И нахлестнул кобылу, чтобы везла его поскорее. Верно, что был Иван Емельяныч царем касимовским… Хороший городок. Просто рай, как вспомнишь. У заборов там громадные лопухи растут. Таких лопухов нигде нету. Когда окочурилась Фатьма, последняя ханша касимовская, Петр I сделал шута царем касимовским. А императрица Екатерина I, на престол восседали, все выморочные имения царей касимовских Балакиреву отдала< На месте дворца и гавани в Итальянском саду Д. Кваренги позже создал возле Аничкова моста внушительное здание Екатерининского института (1804-1807), в котором сейчас расположен филиал Публичной библиотеки Санкт-Петербурга. Парк был ликвидирован еще в 1803 г., и тогда же были проданы с аукциона его старинные деревья.>. Да, лопухи там громадные…
— Тпррру-у, — натянул вожжи Иван Емельяныч.
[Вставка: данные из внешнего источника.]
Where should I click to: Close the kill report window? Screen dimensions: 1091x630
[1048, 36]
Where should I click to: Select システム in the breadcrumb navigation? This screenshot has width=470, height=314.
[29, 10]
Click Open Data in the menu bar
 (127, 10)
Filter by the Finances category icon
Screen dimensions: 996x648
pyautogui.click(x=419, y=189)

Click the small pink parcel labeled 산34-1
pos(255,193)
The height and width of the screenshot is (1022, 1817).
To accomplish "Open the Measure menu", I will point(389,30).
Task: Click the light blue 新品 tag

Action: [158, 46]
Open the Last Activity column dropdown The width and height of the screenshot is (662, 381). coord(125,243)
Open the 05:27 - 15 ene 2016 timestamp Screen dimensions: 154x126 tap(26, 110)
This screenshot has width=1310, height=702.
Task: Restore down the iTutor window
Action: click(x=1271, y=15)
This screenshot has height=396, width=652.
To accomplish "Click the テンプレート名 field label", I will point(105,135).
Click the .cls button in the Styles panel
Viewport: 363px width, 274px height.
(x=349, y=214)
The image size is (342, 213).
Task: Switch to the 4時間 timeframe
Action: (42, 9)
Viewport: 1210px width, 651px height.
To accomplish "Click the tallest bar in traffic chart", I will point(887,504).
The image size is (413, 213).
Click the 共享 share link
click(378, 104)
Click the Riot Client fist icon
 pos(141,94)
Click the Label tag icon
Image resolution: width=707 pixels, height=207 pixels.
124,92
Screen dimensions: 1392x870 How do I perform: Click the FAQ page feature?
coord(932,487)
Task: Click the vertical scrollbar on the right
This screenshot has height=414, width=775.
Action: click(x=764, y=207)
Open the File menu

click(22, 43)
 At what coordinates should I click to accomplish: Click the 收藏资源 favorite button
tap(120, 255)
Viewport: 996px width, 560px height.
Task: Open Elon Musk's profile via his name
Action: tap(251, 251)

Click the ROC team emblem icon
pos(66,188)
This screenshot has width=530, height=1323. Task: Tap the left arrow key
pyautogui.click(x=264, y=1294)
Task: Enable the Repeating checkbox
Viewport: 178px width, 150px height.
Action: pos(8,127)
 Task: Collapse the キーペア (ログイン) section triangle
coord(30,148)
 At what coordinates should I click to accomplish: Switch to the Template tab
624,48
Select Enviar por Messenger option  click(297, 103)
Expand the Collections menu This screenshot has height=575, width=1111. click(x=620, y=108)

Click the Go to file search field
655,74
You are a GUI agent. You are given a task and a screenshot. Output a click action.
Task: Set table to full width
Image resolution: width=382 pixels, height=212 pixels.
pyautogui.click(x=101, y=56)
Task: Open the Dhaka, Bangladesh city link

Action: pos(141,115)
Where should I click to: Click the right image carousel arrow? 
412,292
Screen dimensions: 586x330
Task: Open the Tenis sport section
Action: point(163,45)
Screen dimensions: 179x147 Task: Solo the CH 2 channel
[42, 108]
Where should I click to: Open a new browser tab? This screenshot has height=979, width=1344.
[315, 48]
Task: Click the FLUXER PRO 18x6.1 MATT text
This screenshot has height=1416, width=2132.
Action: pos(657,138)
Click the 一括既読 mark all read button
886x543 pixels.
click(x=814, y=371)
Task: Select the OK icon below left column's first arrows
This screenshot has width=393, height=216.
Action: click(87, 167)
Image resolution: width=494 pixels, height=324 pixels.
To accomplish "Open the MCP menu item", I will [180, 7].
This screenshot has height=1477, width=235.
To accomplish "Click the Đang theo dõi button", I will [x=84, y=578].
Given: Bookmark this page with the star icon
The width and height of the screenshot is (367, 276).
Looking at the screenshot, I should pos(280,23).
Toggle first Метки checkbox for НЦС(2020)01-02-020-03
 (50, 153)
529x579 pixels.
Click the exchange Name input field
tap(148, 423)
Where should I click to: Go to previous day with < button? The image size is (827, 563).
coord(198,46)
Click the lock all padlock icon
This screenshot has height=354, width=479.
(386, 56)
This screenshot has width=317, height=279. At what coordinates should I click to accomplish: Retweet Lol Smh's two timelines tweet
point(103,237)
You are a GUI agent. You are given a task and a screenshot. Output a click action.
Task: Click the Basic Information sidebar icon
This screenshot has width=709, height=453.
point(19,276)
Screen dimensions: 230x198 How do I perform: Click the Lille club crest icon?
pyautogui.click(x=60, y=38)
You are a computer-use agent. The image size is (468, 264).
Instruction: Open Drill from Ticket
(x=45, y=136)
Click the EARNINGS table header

Во дворце было еще полулюдно, а шуту с улицы стало зябко. Он спустился в царскую прачечную, где еще с ночи кипела работа. Веселые бабы-молодухи из чанов кипящих палками тяжелые волокиты белья таскали. Балакирев присел к печке погреться, полешко одно подкинул в огонь, снял парик, обнажив седые лохмы волос.
— Гляди-ка, — смеялись прачки, — уже и снега выпали!
— Да, бабыньки, — согласился шут. — Снег уже выпал, и вам, коровам эким, уже не побеситься со мной на травке… Состарился я!
Через окно прачечной был виден простор вздутой от ветра воды невской; посреди реки ставил паруса корабль голландский, привезший недавно в Петербург устрицы флембургские. Свежак сразу набил парусам «брюхи», корабль быстро поволокло в туманную даль устья, где гулял бесноватый сизый простор.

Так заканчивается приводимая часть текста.